Task directions =>
Rewrite the part of the data that opens with the line containing "You are a GUI" and closes with the line containing "This screenshot has width=1446, height=791.", putting "Source" in place of "Refactor" and keeping everything else the same.

Records shown =>
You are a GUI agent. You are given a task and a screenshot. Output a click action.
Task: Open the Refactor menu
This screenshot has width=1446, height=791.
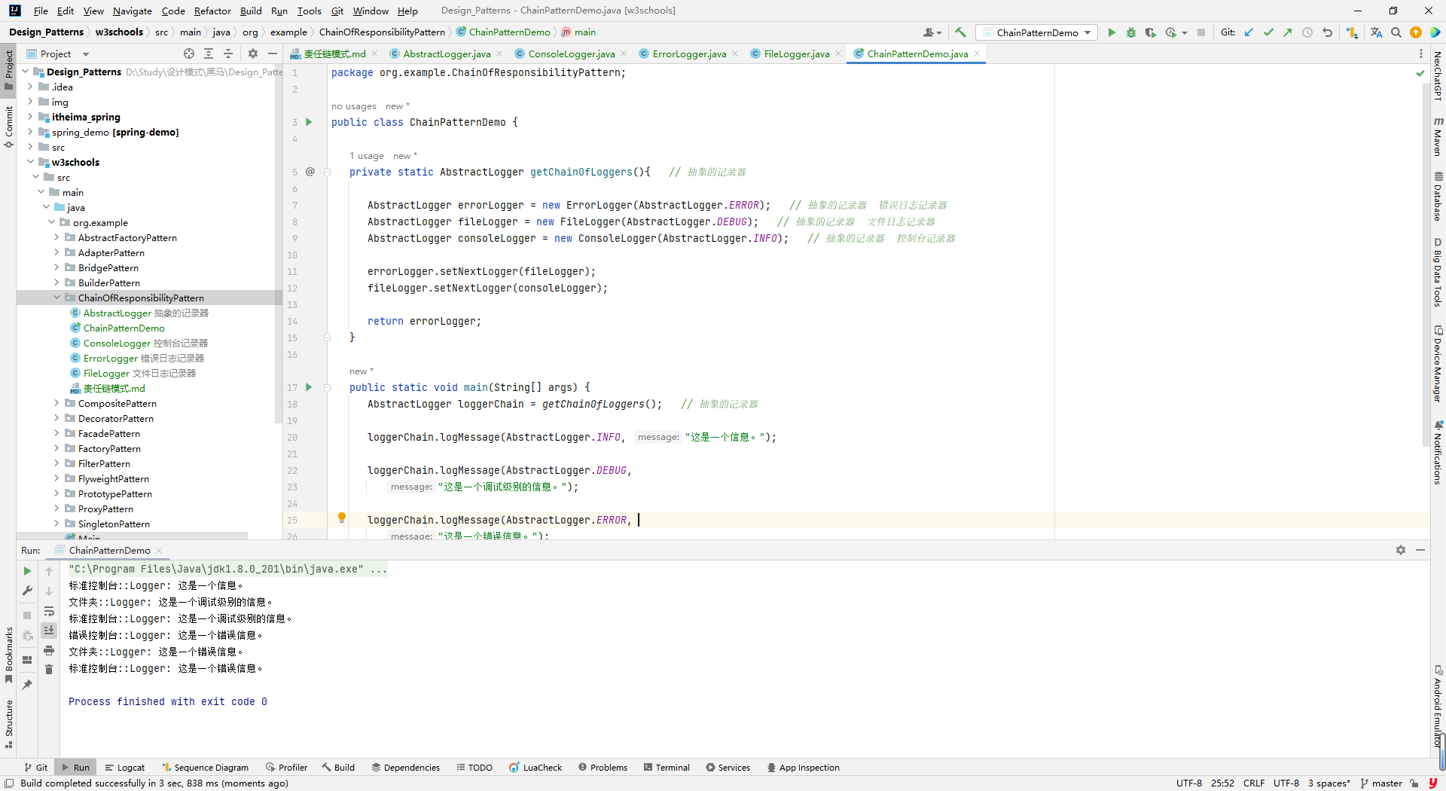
--
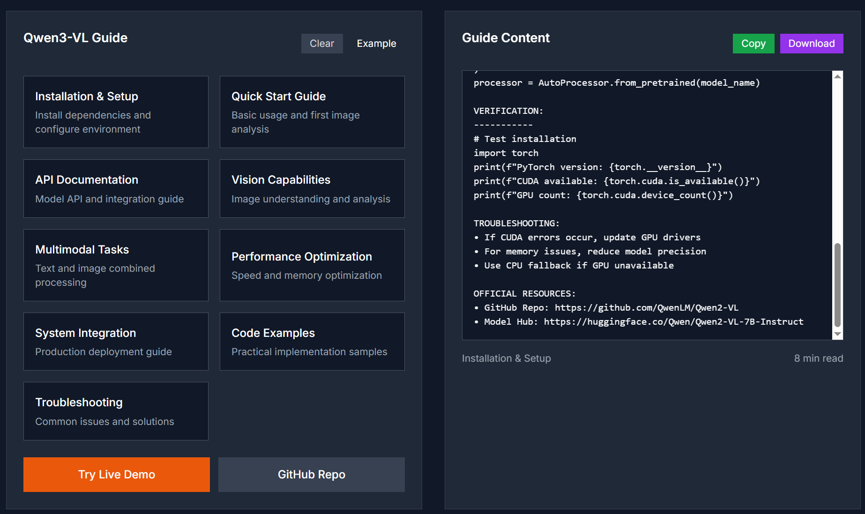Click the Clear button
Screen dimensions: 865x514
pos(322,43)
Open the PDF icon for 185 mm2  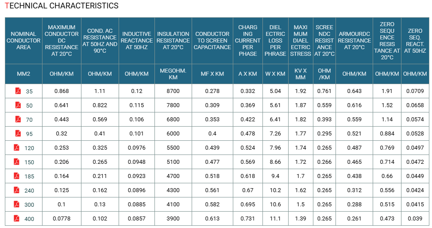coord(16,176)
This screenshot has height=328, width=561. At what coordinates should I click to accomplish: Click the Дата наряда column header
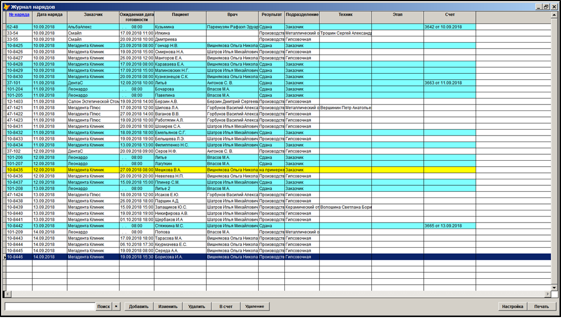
==
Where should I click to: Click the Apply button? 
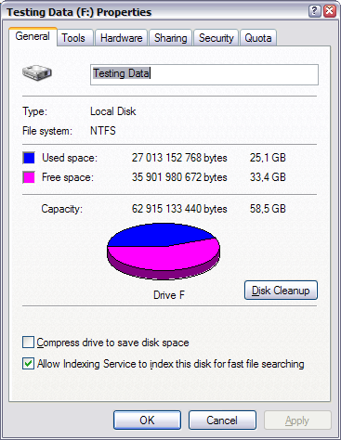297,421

Exercise answer =>
You are a GUI agent. You are given a task and a screenshot. Output a click action.
Task: Open the Source menu
This screenshot has width=1446, height=791.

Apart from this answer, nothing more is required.